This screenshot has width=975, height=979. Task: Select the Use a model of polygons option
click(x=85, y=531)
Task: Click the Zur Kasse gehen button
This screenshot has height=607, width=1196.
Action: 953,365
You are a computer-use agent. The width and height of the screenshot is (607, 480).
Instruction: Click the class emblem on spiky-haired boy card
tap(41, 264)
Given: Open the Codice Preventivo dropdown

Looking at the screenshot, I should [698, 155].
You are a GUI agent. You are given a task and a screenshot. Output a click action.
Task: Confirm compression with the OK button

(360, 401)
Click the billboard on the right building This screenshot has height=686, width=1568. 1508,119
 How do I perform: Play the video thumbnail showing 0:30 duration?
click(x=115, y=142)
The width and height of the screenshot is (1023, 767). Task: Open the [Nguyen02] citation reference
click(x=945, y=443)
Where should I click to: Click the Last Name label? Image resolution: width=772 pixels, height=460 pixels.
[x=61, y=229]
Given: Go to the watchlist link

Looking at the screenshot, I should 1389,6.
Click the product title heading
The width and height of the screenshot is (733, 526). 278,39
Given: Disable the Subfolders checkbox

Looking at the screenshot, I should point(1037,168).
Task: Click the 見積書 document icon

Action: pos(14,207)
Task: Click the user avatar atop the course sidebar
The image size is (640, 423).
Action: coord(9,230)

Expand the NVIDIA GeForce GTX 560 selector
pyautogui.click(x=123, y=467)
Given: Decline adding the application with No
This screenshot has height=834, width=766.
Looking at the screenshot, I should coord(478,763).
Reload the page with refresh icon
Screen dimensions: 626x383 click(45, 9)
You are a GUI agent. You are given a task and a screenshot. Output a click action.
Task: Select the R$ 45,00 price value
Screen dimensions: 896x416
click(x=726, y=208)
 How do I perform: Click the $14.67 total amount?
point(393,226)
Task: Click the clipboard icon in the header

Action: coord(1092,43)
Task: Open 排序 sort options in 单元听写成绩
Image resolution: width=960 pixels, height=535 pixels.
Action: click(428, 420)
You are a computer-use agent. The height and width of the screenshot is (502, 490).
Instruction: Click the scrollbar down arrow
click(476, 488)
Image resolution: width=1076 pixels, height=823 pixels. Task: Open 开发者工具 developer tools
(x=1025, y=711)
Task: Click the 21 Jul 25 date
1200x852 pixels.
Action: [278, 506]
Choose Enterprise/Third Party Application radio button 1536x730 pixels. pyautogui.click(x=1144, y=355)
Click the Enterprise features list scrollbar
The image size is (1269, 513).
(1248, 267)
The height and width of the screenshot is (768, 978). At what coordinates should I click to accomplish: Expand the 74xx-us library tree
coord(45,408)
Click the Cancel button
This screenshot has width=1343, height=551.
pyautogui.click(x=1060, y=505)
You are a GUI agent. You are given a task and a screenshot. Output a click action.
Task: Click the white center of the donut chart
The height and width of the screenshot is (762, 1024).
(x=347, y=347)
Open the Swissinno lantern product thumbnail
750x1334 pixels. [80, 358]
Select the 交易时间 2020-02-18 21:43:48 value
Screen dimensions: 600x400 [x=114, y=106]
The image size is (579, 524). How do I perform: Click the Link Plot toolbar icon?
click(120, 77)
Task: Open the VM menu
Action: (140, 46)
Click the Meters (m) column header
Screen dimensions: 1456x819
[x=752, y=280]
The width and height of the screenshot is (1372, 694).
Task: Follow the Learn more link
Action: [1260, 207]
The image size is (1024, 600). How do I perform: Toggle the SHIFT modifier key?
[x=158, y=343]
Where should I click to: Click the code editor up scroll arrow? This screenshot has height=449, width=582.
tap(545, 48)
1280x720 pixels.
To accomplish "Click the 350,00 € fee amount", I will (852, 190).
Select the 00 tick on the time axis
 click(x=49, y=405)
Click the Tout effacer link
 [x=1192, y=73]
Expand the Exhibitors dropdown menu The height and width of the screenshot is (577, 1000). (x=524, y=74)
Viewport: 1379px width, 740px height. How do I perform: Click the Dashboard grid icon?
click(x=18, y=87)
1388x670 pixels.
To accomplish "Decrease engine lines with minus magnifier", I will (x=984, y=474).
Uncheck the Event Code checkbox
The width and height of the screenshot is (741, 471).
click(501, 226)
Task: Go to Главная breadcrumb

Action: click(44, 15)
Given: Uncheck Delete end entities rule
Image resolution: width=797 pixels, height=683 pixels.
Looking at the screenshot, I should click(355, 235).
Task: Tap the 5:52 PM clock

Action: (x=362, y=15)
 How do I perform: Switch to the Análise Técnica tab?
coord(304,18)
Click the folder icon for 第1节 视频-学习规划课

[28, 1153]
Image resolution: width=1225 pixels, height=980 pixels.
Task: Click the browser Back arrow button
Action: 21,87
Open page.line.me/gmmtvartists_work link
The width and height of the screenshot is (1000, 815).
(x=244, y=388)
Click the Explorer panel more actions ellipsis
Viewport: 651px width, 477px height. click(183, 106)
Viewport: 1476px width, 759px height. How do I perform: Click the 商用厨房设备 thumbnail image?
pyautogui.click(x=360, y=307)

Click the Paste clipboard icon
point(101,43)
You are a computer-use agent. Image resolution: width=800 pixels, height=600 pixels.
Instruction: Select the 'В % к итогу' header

^^^^^^^^

A single number is expected: how many lines in the material above contain the word "computer".

3